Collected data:

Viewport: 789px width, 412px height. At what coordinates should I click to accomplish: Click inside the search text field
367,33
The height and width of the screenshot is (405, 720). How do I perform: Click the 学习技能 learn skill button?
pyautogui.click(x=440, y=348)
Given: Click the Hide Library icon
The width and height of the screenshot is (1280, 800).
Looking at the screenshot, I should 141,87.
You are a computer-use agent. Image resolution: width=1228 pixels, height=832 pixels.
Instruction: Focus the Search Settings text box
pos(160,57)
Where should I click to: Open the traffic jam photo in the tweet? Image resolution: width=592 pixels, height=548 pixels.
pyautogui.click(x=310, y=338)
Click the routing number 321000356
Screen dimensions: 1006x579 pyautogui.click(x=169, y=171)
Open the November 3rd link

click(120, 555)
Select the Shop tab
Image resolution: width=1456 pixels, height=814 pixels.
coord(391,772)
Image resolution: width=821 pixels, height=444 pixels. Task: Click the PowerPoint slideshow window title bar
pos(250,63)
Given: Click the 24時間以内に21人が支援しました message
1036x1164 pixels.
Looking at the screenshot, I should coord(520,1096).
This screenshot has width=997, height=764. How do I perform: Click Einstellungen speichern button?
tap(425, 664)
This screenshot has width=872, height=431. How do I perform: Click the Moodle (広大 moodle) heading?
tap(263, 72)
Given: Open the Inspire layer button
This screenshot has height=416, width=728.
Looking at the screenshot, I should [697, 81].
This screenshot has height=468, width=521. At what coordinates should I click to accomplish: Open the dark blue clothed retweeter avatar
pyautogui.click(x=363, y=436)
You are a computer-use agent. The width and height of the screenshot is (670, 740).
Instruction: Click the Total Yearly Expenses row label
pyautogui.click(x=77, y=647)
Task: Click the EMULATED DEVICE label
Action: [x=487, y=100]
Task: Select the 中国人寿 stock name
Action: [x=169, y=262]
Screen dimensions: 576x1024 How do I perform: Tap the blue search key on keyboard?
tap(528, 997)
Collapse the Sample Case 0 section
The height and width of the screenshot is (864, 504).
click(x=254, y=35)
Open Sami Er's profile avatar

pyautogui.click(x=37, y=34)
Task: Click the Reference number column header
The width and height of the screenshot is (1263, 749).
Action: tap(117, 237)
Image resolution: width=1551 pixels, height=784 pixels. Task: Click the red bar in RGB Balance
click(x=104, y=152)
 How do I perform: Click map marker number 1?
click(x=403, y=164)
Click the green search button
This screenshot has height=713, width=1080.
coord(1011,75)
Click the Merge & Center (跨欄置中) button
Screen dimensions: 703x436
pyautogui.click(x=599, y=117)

#### TASK
Give back the entries above precisely as they appear.

#### EXERCISE RESPONSE
Viewport: 789px width, 412px height. At what coordinates should I click to accomplish: Click inside the search text field
367,33
The height and width of the screenshot is (405, 720). How do I perform: Click the 学习技能 learn skill button?
pyautogui.click(x=440, y=348)
Given: Click the Hide Library icon
The width and height of the screenshot is (1280, 800).
Looking at the screenshot, I should 141,87.
You are a computer-use agent. Image resolution: width=1228 pixels, height=832 pixels.
Instruction: Focus the Search Settings text box
pos(160,57)
Where should I click to: Open the traffic jam photo in the tweet? Image resolution: width=592 pixels, height=548 pixels.
pyautogui.click(x=310, y=338)
Click the routing number 321000356
Screen dimensions: 1006x579 pyautogui.click(x=169, y=171)
Open the November 3rd link

click(120, 555)
Select the Shop tab
Image resolution: width=1456 pixels, height=814 pixels.
coord(391,772)
Image resolution: width=821 pixels, height=444 pixels. Task: Click the PowerPoint slideshow window title bar
pos(250,63)
Given: Click the 24時間以内に21人が支援しました message
1036x1164 pixels.
Looking at the screenshot, I should coord(520,1096).
This screenshot has width=997, height=764. How do I perform: Click Einstellungen speichern button?
tap(425, 664)
This screenshot has width=872, height=431. How do I perform: Click the Moodle (広大 moodle) heading?
tap(263, 72)
Given: Open the Inspire layer button
This screenshot has height=416, width=728.
Looking at the screenshot, I should [697, 81].
This screenshot has height=468, width=521. At what coordinates should I click to accomplish: Open the dark blue clothed retweeter avatar
pyautogui.click(x=363, y=436)
You are a computer-use agent. The width and height of the screenshot is (670, 740).
Instruction: Click the Total Yearly Expenses row label
pyautogui.click(x=77, y=647)
Task: Click the EMULATED DEVICE label
Action: [x=487, y=100]
Task: Select the 中国人寿 stock name
Action: [x=169, y=262]
Screen dimensions: 576x1024 How do I perform: Tap the blue search key on keyboard?
tap(528, 997)
Collapse the Sample Case 0 section
The height and width of the screenshot is (864, 504).
click(x=254, y=35)
Open Sami Er's profile avatar

pyautogui.click(x=37, y=34)
Task: Click the Reference number column header
The width and height of the screenshot is (1263, 749).
Action: tap(117, 237)
Image resolution: width=1551 pixels, height=784 pixels. Task: Click the red bar in RGB Balance
click(x=104, y=152)
 How do I perform: Click map marker number 1?
click(x=403, y=164)
Click the green search button
This screenshot has height=713, width=1080.
coord(1011,75)
Click the Merge & Center (跨欄置中) button
Screen dimensions: 703x436
pyautogui.click(x=599, y=117)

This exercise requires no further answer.